\usepackage[default]{sourcesanspro} \usepackage[T1]{fontenc}

5  Reading in Messy Data

Author

William Sheahan and Justin Millar

6 Reading in Messy Data with R

6.1 Reading in Messy Data with the Janitor Package

In this chapter we are going to practice reading data that is “messy”. We will use a package called “Janitor” to input “clean” column names, use tables to examine our data for inconsistencies, and use two functions, “if_else” and “case_when” to replace erroneous values where they appear.

To start, let’s load the packages we will need. These will include tidyverse and lubridate, which we have worked with before, as well as a new package called Janitor. For Janitor, you may need to install the package (using install.packages(“janitor”)), instead of just loading it with the library function.

library(tidyverse)
library(lubridate)
library(janitor)

6.2 Reading in The Data

An example dataset of randomized facilities’ RDT stockout data from DHIS2 can be accessed via the link in the code-chunk below.

Question 1: After loading this dataset normally with the code below, what do you notice about it that we may want to fix before beginning analysis?

example_messy <- readr::read_csv("https://drive.google.com/uc?export=download&id=1fKbTh9rCnG79Q4J4D2gpXC5DjjEZrfAd")

names(example_messy)
[1] "Province"               "district"               "reported year"         
[4] "reported_Month"         "month's id"             "Stocked_Out_Facilities"

You may notice that the column names are provided in a number of unhelpful formats (capital and lowercase letters, spaces, unusual punctuation, etc.) that R does not understand easily.
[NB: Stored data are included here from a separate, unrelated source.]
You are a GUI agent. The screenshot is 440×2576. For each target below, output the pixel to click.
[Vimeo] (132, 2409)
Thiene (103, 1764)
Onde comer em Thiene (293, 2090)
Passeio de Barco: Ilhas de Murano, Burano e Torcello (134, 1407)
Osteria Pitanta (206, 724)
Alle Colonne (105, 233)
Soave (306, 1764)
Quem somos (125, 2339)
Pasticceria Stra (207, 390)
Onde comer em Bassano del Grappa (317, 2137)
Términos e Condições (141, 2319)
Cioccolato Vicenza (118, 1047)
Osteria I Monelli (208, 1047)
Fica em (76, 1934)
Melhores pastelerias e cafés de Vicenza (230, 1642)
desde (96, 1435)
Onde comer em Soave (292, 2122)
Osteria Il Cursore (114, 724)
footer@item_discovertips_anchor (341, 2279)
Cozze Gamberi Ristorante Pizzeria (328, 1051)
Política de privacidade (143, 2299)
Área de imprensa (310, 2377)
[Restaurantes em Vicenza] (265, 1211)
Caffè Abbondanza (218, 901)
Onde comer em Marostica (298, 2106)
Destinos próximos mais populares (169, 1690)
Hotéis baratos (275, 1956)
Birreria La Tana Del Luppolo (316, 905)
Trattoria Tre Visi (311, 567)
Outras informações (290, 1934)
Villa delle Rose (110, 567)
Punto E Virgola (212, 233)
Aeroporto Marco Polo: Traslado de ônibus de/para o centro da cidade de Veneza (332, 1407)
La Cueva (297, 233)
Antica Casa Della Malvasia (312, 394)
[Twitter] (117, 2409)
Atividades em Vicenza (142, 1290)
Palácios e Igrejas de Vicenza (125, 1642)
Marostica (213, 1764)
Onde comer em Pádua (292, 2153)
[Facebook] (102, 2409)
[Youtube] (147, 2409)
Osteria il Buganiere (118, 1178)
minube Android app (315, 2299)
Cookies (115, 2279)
We want to have our column names be as tidy as possible when we are calling them in our analysis, and we can use the clean_names function from the Janitor package to do this for us when we load-in the data.

example_clean <- readr::read_csv("https://drive.google.com/uc?export=download&id=1fKbTh9rCnG79Q4J4D2gpXC5DjjEZrfAd") %>%
  janitor::clean_names() 

names(example_clean)
[1] "province"               "district"               "reported_year"         
[4] "reported_month"         "months_id"              "stocked_out_facilities"

6.3 Examining the Data

Now that the column names are tidy, let’s explore the variables to see if there are any issues with missing or unusual data. We can do this in a number of ways, but often the simplest and fastest way to do so is to make a table with a variable of interest.

Question 2: After running the code below, what issues did you find with the data?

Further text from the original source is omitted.